車探し その後

◆ずいぶんとご無沙汰していました。前回はブラジルでの中古車購入事情を自らのケースを通じて話をしました。ひとまず購入する車が決まったので、あとは契約を行うだけでしたが、やはりブラジルは一筋縄ではいきません。結論からすると、話は振り出しに戻りました。

◆車のエージェント(agencia)との話し合いで購入金額が決まり、契約に先立つ各種修理も合意しました。こちらは自分のブラジルの銀行口座に購入資金の送金も完了。それから、契約直前にもう一度話し合いを持ちましたが、そうすると色々と不可解な点が出てくるではありませんか。当然、このような不可解な点は、売る方ではなく、購入する側が見つけ出す必要があります。

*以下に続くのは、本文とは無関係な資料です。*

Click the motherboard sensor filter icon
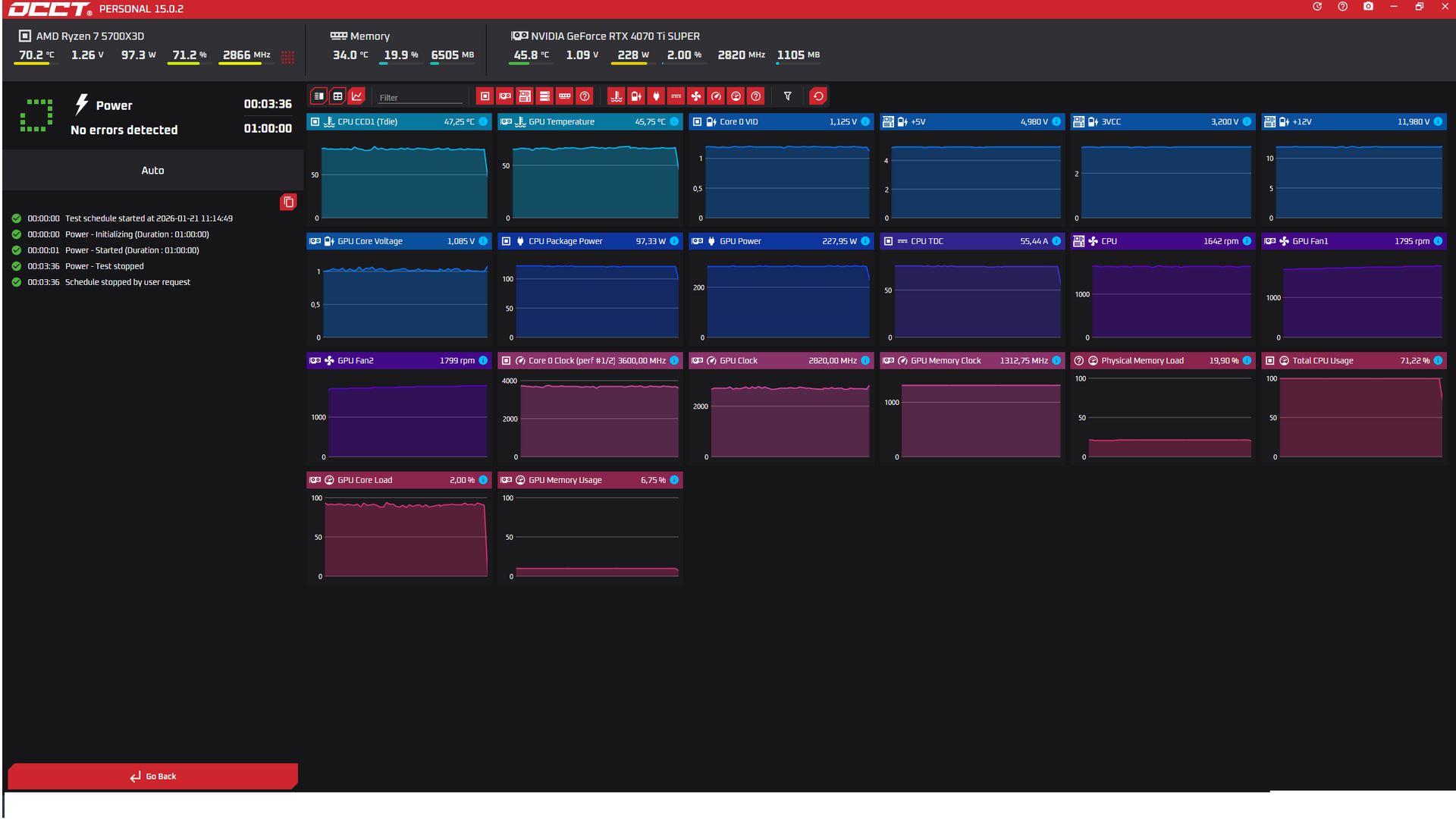pos(525,96)
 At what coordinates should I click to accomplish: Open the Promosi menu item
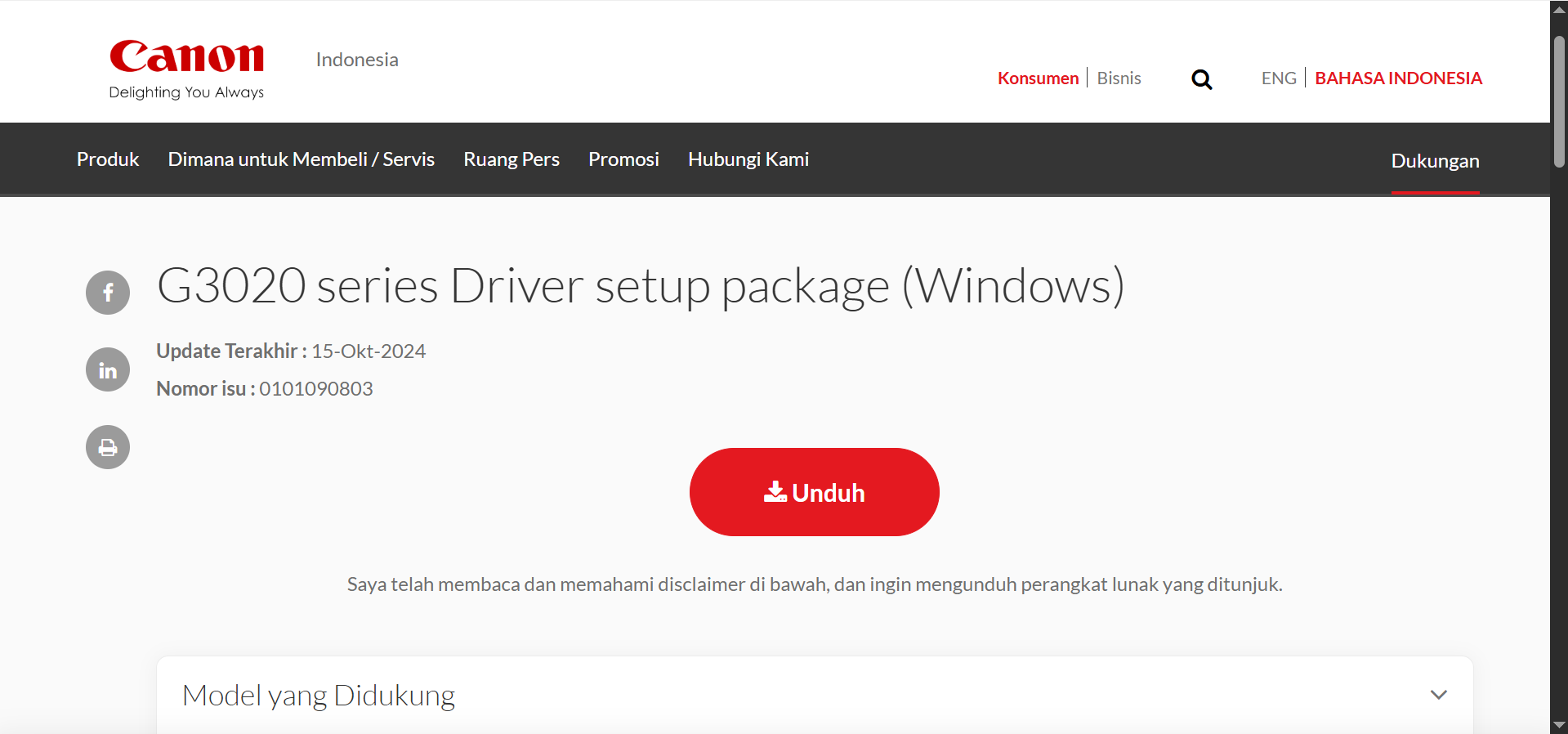click(x=623, y=159)
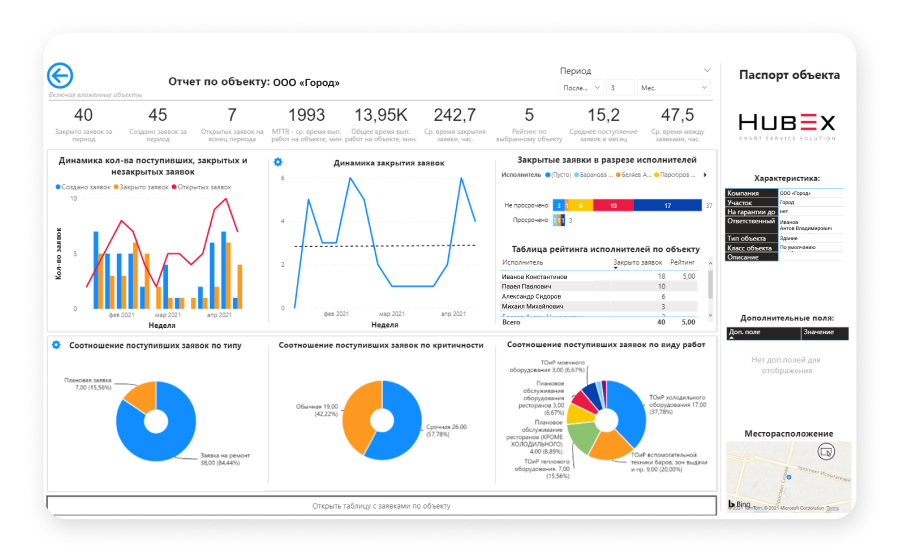Screen dimensions: 900x552
Task: Click Открыть таблицу с заявками по объекту button
Action: click(x=381, y=506)
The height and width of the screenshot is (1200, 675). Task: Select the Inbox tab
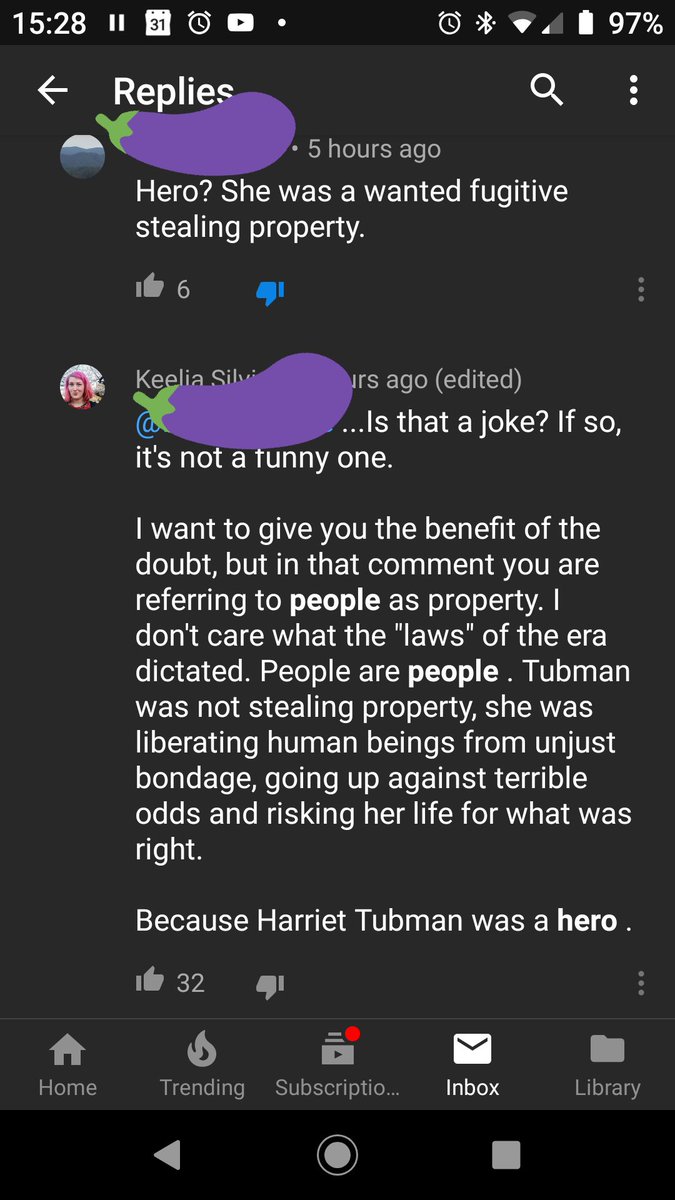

◆まず、支払いから所有に至る手続き。対象となる車の所有者はエージェントのオーナーになっているのですが、どうも銀行のローンが完了していません。これについて、オーナーは私の購入資金を宛がうとの説明。「まあ、俺を信用しろ」とのことです。ただ、調べてみますと、車のローンの支払いが終わらない限りは、車の所有者は変わらないのがご当地の事情。払い込んだけど、車の所有者が変わらない可能性があるとのこと。

◆次に、この車で犯した交通違反の累計ポイント。購入しようとする車は売り物なんですけど、オーナーがプライベートで使っていることが判明。交通違反のポイントもさることながら、罰金の支払いも終わっていませんでした。実はブラジルはネット社会でもあるので、交通違反のポイントはネット経由で見つけ出せるのですが、それも2か月前までのものまでなので、ここ最近のことについては不明。例えば、そのオーナーがその車で違反をしていた場合、次の所有者になるかもしれない私はいきなり免停になる可能性も排除できないということに。

◆そんなこともあって、セカンドオピニオンで、長年ブラジルで車の手続きビジネスに携わっている方に相談しますと、「書面からしか言えませんけど、私なら買いませんね」と最初に一言。「例えば、ローンの件、これが始まっているのって、今年の5月ですよ。まだたくさんのローンが残っているはず。また、本当に売りたいのであれば、店のオーナーなんだから、それぐらいのお金の工面はつくはず。それを出来ないって言っているのは理解できないですね」と丁寧に説明。最後に、「毎晩心配しながら眠りたくないでしょ。やめた方がいい」とダメ押し。

◆それからは、アドバイス。「ブラジルの中古車販売店では、エージェント(agencia)と代理店(concessionaria)がありますけど、この二つは大違い。前者は数十年の実績があると言っても、逃げるときはすぐですからね。その点後者は評判を気にするので、中古車をどうしても買いたいなら、後者での購入を勧めます」とのこと。相手がお店だからという感覚で唯唯諾諾に進めているとエライ目に遭っていたかもしれないケースですね。

◆ということで、車の購入はもうしばらくかかりそうです。ちなみに、中古車探しですが、先日のicarros.com.brのほかに、automovel.com.brも紹介してもらうことに。前者と同じ検索機能だと思うのですが、後者の方が対象車種が多いので、腰を据えてやっていきます。